İnsanlar neye inanacağını şaşırdı.
Bu bilgi kirliliklerinden bir tanesi de şöyle:
Normal bir yangın izlerinin olmadığı iddia edilirken, “Bitişik nizam olmayan, geniş arazilerde yer alan malikânelerin bir kısmına yangın sıçrarken, bazılarını atlaması inceleme konusu olmalı” denmiş.
.“Aynı şey yanan araçlarla da geçerli” şekline ilave yapılmış.
Bir başka iddia ise;
“Lazerle evlerde yangın çıkarıldığı…”
Bir lazer kullanılarak bahsi geçen evlerde yangın çıkarılması görülmüş şey değil.
Uzun zamandan beri lazerin silah olarak yapıldığı ve denemelerinde başarılı olunduğu şeklinde haberleri duymuştuk.
Uzaydan “Nokta atışı şeklinde” atış yapabilen ve çağın silahı olarak bilinen lazerin bu yangında neden kullanıldığı da başka bir soru aslında.
En çarpıcı iddia ise şuydu elbette;
“Hollywood yakılarak bir dönemin bittiği mesajı veriliyor.”
Özetle bu yangın çok planlı ve “Yeni Dünya Düzenine” geçişin bir aşaması.
Böyle bir şey olur mu?
Donald Trump ABD’ye Başkan olursa,
En yakınında da Elon Musk bulunursa neden olmasın?
İddiaya göre “Yeni dünya düzenine karşı çıkacakların evleri göz dağı vermek için Los Angeles’te bertaraf edildi…”
Başta da dedim ya, uydur uydur söyle.
İnanan inanır, inanmayan yoluna devam eder…
DOST DEDİĞİN
Geçenlerde bir basın toplantısında ABD'nin seçilmiş başkanı Donald Trump, “Cumhurbaşkanı Erdoğan, benim dostum ve saygı duyduğum biri. Onun da bana saygı duyduğunu düşünüyorum” dedi.
Ne güzel.
Dünyaya hükmedecek olan bir başkanın hakkımızda böylesine samimi konuşması anlamlı.
Gelecekte kurulacak düzenlerde bizim de içinde yer alacağımızın bir göstergesi olabilir.
Madem bizi dost olarak görüyor, öyleyse Donald Trump gelir gelmez bizim şu F35 meselesine el atıversin.
Hani bizi projeye dahil edip, paralarımızı aldıktan sonra proje dışı bırakıldığımız mesele.
Dostluk bu zamanlarda meydana çıkar.
“Haydi Trump kardeş!” diyelim o zaman, “Pamuk eller cebe.”
Derhal F35 işini halletsin, görelim dostluğunu…

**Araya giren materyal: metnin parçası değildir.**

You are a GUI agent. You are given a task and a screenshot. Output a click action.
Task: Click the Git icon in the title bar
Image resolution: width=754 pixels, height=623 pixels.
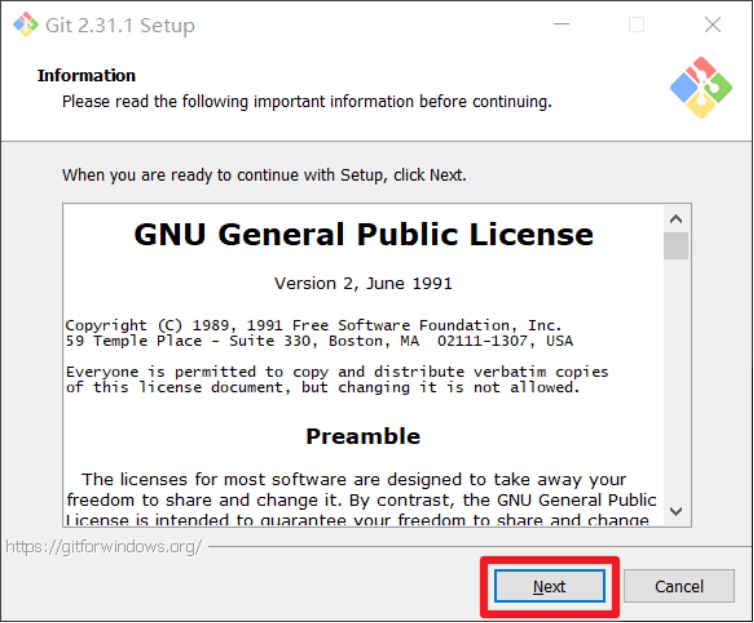click(x=25, y=24)
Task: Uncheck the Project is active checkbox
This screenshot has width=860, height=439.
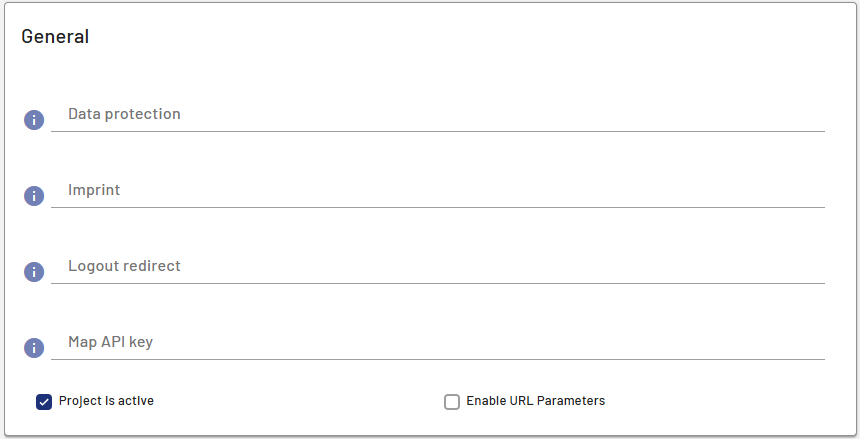Action: click(44, 402)
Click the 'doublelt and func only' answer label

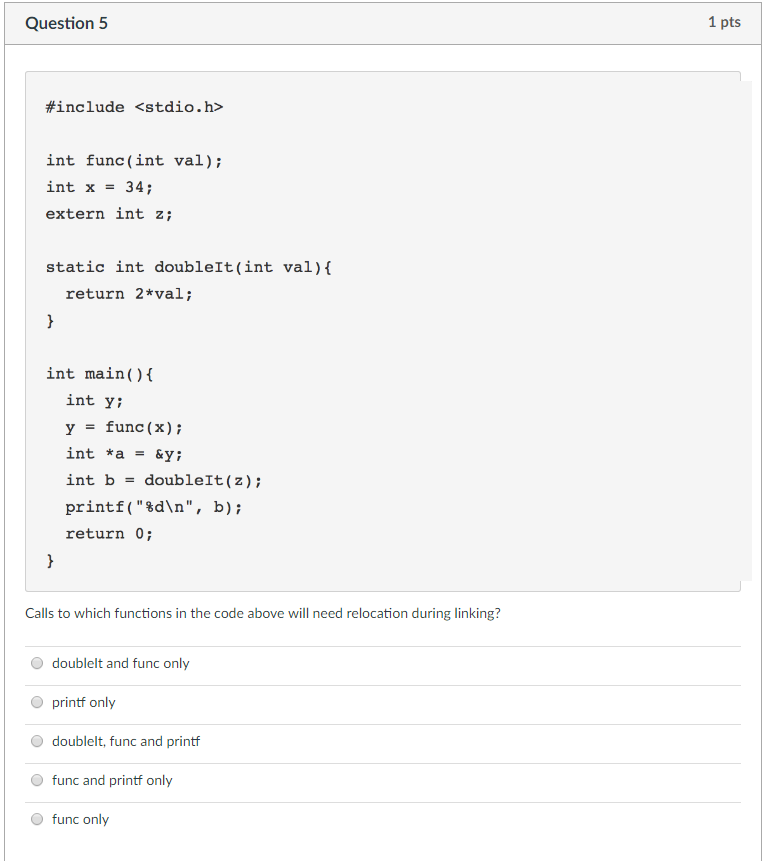point(120,663)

Hala proje dışı kalacaksak bari paramızı iade etsin…
EMEKLİLER
Ah şu emekliler!
Plansız, programsız giden hükümetlerin bir türlü baş edemediği emekliler.
Daha önceleri başta ANAP dönemi olmak üzere bir çok iktidarın problemi oldu emekliler.
Zamları verilmedi, maaşları bölündü, sürüm sürüm süründürüldü.
Bu iktidarın da bir türlü rayına getiremediği konu oldu emekliler…
Paraları çar-çur ederken etrafını düşünmeyip, sistemi ekonomi dışı planlarla yönetmeye kalkınca olan oldu.
Ülke baş aşağı gitmeye meyillendi.
“Ekonomistim” demek bile kurtaramadı bizi.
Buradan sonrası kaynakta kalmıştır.